Waterfowl hunters, steelheaders, birders bundle up
For Washingtonians, the start of the new year is prime time to hunt for ducks and geese, fish for hatchery-reared steelhead and enjoy the annual spectacle of bald eagles, snow geese, elk, big-horn sheep and other wintering wildlife.
Shellfish managers at the Washington Department of Fish and Wildlife (WDFW) are also planning to announce another round of razor clam digs in January.
But winter weather is an important consideration wherever you go. Ice fishing is a dicey proposition in most parts of the state and heavy rains can render a river “unfishable” – even dangerous – virtually overnight.
“Preparation is essential for any outdoor activity, especially in winter,” said Mike Cenci, deputy enforcement chief for the Washington Department of Fish and Wildlife (WDFW). “Check the weather conditions, river conditions and road conditions – and let people know where you’re going before you head out.”
Then again, the arrival of winter storms is good news for waterfowl hunters, who have welcomed the surge of ducks and geese that comes with wet, blustery weather. Just before New Years, success rates for waterfowl hunters soared in many areas of the state.
Steelhead fishing has also been good on rivers ranging from the Cowlitz in southwestern Washington to the Tucannon on the east side of the state.
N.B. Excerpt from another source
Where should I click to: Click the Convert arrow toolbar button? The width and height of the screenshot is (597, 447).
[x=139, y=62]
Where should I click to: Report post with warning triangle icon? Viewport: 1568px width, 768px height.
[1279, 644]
Anglers should be aware, however, wild steelhead must be released everywhere in the state in January, and that the steelhead fishery on the upper Columbia River above the Rock Island Dam closes Jan. 2.
But there are also a lot of other ways to enjoy Washington’s wildlife at this time of year.
A rare Ross’s gull has attracted a lot of attention in Okanogan County, and an invasion of snowy owls has kept birders on their toes throughout the state. In the coming weeks, visitors to WDFW's Oak Creek Wildlife Area near Yakima can watch hundreds of hungry elk and big-horn sheep dine on alfalfa hay and pellets.
For more information about fishing, hunting and wildlife viewing available over the next month, see the Weekender Regional Reports posted on WDFW’s website at http://wdfw.wa.gov/weekender/. These reports are updated throughout the month to provide current information about recreational opportunities around the state.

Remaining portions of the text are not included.